Valedictorian Suing School Officials for Censoring Speech

MOSS BLUFF, LA. (EP) – A Louisiana high school graduate is suing her local school officials for censoring her valedictory speech at commencement. Angela Kay Guidry, who was graduated from Sam Houston High School here in May, says her principal’s refusal to let her speak unless she omitted all planned religious references was a violation of her rights to free speech and free exercise of religion.

Guidry is being represented by attorneys of the Rutherford Institute, a nonprofit civil liberties organization specializing in religious freedom questions. Her attorneys are seeking a declaratory judgment protecting Guidry and other students from “interference [with] or denial of” constitutional rights.
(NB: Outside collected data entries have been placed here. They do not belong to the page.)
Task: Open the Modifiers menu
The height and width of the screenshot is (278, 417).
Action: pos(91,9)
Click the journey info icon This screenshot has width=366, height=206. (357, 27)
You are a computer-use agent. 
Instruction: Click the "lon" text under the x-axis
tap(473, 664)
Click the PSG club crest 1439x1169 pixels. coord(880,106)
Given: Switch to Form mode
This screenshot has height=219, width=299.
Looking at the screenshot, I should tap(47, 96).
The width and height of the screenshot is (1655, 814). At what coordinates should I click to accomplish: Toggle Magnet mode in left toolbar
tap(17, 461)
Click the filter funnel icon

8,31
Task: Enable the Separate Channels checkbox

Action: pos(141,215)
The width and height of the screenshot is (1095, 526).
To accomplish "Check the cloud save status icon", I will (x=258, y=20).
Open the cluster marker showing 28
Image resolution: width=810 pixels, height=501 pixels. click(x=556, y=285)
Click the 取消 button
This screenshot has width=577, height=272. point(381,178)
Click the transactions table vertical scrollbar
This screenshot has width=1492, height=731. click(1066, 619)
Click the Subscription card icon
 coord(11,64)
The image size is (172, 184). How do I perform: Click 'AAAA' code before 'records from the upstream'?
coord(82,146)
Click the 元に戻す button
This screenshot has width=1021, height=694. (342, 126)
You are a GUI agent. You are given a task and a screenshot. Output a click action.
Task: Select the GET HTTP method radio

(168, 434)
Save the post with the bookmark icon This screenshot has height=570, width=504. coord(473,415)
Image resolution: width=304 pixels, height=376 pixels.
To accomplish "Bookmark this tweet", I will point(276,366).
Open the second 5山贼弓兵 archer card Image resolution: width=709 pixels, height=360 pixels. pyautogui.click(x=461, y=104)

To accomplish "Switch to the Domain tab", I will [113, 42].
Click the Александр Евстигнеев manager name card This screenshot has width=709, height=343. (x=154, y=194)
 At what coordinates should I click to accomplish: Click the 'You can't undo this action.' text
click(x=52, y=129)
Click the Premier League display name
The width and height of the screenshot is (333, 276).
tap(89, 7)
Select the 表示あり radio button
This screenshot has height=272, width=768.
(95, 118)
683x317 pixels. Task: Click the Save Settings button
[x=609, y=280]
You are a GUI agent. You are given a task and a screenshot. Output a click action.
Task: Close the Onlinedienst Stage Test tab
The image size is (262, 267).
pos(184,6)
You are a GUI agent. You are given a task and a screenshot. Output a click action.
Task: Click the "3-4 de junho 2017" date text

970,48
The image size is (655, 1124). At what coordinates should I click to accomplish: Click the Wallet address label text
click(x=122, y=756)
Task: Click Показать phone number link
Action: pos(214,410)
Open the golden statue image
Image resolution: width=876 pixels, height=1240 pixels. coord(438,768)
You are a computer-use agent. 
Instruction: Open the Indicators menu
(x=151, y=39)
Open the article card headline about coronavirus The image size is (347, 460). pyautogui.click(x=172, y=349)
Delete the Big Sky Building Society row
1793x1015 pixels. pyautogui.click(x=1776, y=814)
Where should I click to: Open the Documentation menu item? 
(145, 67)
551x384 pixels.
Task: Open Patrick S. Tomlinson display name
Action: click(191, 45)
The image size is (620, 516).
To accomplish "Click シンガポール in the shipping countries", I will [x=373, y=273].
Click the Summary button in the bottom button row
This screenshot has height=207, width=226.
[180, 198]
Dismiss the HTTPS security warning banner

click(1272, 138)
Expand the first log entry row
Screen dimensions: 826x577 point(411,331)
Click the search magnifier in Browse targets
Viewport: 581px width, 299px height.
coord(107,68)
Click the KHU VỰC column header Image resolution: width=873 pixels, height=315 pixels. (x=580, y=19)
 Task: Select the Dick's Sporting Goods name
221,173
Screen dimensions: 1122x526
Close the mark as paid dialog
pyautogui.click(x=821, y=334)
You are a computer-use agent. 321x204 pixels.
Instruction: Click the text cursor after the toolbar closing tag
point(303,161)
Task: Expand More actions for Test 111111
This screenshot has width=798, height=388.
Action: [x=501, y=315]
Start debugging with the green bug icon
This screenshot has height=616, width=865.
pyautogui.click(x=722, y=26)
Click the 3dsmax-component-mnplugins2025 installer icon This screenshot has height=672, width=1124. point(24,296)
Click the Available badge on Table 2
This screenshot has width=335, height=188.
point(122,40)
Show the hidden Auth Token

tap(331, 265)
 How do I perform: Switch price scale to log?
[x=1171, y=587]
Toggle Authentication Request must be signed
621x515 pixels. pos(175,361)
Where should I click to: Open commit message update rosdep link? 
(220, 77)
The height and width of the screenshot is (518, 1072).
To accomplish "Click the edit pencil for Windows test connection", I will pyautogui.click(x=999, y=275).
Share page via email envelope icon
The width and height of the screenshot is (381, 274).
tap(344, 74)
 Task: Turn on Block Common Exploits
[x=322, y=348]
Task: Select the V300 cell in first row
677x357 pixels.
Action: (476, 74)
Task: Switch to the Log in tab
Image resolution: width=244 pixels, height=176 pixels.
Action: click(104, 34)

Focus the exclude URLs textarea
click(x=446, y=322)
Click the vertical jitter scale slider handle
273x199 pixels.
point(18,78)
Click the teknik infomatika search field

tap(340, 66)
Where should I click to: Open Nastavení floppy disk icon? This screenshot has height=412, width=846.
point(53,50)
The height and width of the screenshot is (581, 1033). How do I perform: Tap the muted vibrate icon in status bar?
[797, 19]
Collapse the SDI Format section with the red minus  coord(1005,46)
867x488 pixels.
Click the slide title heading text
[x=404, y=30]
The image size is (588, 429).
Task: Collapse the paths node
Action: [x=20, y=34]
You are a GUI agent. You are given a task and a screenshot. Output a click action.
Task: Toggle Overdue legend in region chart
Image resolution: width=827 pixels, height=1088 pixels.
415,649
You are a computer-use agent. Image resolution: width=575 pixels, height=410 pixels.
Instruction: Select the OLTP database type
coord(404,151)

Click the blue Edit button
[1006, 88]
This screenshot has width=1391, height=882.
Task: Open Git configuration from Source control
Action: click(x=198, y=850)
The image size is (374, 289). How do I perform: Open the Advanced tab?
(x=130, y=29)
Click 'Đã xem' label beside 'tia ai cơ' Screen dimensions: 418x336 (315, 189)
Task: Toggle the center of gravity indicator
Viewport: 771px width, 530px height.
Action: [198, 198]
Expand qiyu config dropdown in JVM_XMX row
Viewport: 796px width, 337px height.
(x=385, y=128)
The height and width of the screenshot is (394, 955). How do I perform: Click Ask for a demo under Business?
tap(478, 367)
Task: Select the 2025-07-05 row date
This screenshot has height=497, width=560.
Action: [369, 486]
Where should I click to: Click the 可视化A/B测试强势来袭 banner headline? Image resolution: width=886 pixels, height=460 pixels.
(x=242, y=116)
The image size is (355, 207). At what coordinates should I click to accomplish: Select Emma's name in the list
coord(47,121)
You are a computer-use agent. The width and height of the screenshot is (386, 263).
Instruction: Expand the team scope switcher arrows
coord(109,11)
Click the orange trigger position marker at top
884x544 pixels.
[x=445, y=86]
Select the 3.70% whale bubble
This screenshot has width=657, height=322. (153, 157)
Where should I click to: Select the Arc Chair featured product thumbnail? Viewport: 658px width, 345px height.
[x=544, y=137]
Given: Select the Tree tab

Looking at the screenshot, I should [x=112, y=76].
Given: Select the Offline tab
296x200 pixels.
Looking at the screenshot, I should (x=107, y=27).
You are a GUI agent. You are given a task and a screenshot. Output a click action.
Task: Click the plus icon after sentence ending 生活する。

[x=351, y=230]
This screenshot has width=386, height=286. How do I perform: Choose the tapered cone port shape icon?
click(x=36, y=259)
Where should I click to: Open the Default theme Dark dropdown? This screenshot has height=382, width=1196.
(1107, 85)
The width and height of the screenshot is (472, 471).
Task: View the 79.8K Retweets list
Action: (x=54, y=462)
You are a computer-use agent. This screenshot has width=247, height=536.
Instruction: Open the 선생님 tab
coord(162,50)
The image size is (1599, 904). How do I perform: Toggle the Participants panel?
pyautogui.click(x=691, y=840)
According to the lawsuit, Guidry submitted her speech to principal Kerry Durr for review May 15. The speech began by thanking “my Lord Jesus who has allowed me to be in this position tonight.” The speech went on to explain Guidry’s personal source of motivation. “To me the most important thing in your life is not whether you have a good education or a good job, but whether or not you have the Lord in your life. It doesn’t matter how many years you go to school or how successful you are in this life, if you’re not doing it all for the Lord,” stated the speech.

She planned to close the speech by explaining her belief that people needed to acknowledge Jesus Christ as Savior. “My prayer and challenge to you tonight,” she had written, “is that you would seek the Lord Jesus, believe in Him, and give your heart and life to Him.”

Guidry’s lawsuit says that Durr read the speech and said, “You can’t argue with that,” but later that day guidance counselor Sylvia Seals telephoned Guidry and asked her to change the speech. A few days later, Guidry says, Seals “engaged in a tirade of criticism” within earshot of Guidry’s fellow students, and when Guidry attempted to walk away Seals “grabbed her arm and continued making derogatory and slanderous remarks” about her religious beliefs.

Guidry was later told by Durr to delete all references to personal religious views so no one would be “offended” by the speech. Guidry refused, and was told she would not be allowed to speak.

The school authorities contend that Durr’s decision was based on the fear that Guidry’s remarks may have been taken as an endorsement of religious view by school authorities. Rutherford attorneys, however, argue that a “valedictorian address is, by its very nature, a personal bidding of farewell,” and say Guidry was unconstitutionally deprived of “a meaningful opportunity to exercise her right of free speech and freely express her sincerely held beliefs.”

The suit seeks declaratory judgment forbidding similar interference in the future, and compensatory and punitive damages for Seals’ “inflamatory remarks impugning [Guidry’s] moral character.”